Amorphous silicon carbonitride (a-SiCN) thin film coatings by remote plasma chemical vapor deposition using organosilicon precursor: Effect of substrate temperature

The study on amorphous hydrogenated silicon carbonitride (a-SiCN) thin film coatings produced by remote plasma chemical vapor deposition from 1,1,3,3-tetramethyldisilazane as single-source compound is reviewed. The RP was generated using three extreme compositions of the H-2 + N-2 upstream-gas mixture with a different nitrogen content C-N2 = [N-2]/([H-2] + [N-2]). The films were deposited using plasma generated from with pure hydrogen (C-N2 = 0), pure nitrogen (C-N2 = 1), and a mixture of H-2 + N-2 with a nitrogen content of C-N2 = 0.88, corresponding to the maxima present in the NH hydronitrene emission intensity curve and film deposition yield curve. The films deposited at different substrate temperatures T-S varied in the range of 30-400 degrees C were characterized in terms of their deposition rate and yield, chemical structure, surface roughness, density, refractive index, hardness, elasticity, resistance to wear, and friction coefficient. The relationships of the structure and properties of the films controlled by the substrate temperature were determined and discussed.
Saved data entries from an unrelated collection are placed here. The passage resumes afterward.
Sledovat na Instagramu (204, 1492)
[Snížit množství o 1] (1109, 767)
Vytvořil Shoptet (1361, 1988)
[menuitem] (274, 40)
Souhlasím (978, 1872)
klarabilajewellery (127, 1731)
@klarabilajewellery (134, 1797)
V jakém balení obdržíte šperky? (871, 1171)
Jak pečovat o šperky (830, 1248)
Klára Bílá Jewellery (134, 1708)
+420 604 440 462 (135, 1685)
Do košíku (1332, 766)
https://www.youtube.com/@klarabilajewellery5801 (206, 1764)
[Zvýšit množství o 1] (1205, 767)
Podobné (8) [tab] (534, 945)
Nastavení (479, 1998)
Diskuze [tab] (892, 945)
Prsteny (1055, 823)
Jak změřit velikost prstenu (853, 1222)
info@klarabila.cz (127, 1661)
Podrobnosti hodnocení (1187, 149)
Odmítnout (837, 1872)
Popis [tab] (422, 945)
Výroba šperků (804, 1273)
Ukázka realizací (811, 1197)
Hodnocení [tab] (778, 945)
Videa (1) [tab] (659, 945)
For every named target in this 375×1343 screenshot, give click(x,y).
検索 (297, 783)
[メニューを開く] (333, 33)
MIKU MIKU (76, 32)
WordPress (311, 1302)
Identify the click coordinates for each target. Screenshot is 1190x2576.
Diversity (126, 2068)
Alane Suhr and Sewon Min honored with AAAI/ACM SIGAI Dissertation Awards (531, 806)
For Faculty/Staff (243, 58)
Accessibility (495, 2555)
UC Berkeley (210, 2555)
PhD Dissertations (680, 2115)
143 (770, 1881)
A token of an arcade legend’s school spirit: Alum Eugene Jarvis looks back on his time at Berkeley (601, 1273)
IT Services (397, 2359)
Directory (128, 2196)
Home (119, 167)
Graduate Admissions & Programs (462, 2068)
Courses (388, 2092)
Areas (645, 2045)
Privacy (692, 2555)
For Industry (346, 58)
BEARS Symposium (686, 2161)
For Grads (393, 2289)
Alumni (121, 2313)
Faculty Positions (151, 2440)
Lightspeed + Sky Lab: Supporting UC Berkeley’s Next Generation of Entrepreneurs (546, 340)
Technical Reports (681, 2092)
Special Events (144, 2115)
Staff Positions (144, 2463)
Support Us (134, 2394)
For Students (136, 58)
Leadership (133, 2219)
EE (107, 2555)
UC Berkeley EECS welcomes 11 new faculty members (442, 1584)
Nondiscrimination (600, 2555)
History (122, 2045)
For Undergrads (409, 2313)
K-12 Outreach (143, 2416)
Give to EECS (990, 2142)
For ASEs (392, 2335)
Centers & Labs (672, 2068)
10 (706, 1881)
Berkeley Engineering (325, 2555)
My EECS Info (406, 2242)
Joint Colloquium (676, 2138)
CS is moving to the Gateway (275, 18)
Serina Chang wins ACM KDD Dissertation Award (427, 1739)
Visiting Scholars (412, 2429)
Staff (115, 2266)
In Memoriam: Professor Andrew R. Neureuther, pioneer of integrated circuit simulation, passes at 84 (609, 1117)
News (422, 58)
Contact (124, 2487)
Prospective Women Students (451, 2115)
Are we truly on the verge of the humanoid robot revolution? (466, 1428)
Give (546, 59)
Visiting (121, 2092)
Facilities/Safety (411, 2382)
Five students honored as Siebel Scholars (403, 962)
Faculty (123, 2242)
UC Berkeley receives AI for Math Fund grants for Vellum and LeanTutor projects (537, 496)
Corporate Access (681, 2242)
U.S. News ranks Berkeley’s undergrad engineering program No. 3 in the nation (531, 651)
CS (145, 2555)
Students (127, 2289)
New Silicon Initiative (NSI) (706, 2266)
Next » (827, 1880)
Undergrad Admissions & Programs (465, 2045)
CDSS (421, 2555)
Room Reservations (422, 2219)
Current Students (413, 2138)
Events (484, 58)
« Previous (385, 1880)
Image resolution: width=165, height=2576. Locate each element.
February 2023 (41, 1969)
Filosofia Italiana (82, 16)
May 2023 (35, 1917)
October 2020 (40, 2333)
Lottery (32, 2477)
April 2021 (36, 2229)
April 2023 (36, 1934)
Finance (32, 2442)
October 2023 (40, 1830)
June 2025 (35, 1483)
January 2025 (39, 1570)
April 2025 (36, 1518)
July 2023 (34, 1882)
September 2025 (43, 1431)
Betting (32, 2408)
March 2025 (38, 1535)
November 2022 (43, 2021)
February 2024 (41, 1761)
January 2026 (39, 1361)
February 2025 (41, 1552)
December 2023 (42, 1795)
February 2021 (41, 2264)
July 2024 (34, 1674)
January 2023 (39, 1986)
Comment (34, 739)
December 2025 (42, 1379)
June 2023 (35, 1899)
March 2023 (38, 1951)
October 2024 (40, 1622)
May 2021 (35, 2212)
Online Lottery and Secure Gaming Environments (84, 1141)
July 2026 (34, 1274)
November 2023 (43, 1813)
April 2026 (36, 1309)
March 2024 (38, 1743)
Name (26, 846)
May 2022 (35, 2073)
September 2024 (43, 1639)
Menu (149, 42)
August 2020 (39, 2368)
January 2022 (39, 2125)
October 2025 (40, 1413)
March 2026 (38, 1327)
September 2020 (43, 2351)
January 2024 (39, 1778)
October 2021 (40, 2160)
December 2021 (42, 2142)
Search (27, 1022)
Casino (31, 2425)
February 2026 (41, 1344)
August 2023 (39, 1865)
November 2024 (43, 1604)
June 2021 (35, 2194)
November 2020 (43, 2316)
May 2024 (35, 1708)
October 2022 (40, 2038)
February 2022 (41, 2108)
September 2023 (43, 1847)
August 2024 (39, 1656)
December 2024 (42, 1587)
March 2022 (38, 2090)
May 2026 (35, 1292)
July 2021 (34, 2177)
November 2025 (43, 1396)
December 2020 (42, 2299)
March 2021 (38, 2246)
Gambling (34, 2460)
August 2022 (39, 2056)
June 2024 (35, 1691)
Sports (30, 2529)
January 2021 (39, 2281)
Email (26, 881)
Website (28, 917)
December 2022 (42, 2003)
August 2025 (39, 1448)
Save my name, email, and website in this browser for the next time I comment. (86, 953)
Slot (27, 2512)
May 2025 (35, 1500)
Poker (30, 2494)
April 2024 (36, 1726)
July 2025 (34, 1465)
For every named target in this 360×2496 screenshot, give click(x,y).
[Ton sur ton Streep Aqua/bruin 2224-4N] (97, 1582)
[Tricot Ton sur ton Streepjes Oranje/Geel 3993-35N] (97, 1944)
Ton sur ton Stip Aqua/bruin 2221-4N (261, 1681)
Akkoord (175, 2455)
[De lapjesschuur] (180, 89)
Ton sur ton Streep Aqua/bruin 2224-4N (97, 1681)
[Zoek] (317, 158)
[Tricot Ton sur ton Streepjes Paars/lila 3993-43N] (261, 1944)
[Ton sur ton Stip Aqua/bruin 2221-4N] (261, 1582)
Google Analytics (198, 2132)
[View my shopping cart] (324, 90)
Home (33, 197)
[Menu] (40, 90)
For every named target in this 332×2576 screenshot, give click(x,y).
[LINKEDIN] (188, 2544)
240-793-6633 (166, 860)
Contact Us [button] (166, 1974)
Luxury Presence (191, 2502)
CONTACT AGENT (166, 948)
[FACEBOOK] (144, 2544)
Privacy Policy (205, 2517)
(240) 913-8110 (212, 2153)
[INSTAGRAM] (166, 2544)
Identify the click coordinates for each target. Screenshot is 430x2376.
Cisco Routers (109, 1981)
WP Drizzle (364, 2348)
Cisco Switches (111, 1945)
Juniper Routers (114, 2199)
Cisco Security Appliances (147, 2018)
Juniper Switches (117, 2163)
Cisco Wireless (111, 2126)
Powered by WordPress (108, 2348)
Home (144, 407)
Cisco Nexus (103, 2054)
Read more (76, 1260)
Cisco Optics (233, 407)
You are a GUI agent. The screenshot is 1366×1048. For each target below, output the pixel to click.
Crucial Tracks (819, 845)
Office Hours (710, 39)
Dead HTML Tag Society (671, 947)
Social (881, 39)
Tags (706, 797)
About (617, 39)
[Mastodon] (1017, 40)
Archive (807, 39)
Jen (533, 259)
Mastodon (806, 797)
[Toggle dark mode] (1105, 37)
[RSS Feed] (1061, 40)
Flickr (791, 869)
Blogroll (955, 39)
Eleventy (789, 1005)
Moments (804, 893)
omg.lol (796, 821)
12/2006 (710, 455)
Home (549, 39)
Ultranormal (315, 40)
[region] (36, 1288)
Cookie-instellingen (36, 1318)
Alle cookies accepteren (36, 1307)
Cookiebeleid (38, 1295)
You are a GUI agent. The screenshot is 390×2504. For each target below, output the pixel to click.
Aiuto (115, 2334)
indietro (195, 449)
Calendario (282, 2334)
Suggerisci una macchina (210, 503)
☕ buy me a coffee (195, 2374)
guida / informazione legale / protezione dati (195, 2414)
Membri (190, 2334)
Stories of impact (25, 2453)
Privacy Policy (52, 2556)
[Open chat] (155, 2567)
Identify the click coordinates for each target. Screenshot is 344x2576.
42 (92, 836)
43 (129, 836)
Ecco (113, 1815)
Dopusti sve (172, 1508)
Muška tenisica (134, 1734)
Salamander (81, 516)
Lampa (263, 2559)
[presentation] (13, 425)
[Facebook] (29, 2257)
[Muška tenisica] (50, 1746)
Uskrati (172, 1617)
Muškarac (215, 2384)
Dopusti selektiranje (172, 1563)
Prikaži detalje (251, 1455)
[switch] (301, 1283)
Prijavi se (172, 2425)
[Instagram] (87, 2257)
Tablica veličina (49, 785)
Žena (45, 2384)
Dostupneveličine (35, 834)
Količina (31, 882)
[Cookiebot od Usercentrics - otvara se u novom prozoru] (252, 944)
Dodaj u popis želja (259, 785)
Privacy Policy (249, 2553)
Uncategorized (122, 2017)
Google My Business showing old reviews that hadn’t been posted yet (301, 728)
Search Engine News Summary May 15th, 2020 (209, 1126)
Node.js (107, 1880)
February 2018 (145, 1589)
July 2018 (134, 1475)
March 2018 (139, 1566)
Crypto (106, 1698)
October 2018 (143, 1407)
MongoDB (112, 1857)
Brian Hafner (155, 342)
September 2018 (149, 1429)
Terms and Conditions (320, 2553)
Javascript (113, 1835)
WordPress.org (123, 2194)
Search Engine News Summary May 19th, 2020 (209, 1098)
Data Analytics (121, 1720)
In view of their good mechanical properties, a-SiCN films produced using hydrogen as plasma feeding gas appear to be very excellent coatings for improving surface properties of engineering materials and for many other advanced technological applications.

Automated summary

The study examines the amorphous hydrogenated silicon carbonitride (a-SiCN) thin film coatings produced by remote plasma chemical vapor deposition using 1,1,3,3-tetramethyldisilazane as a single-source compound. Different gas mixtures and substrate temperatures were used to explore the relationship between structure and properties of the deposited films. The results show that the a-SiCN films produced using hydrogen as plasma feeding gas exhibit excellent mechanical properties, making them suitable for improving surface properties of engineering materials and other advanced technological applications.